ACTIVITY: The result should be the lines from the one holding "Task: Expand the blog database" to the final line of the records, retyped exactly.

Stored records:
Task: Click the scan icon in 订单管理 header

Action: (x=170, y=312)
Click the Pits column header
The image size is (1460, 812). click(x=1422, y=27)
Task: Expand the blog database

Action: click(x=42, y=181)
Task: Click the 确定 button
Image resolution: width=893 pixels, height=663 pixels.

EXERCISE SOLUTION:
Task: Expand the blog database

Action: click(x=42, y=181)
Task: Click the 确定 button
Image resolution: width=893 pixels, height=663 pixels.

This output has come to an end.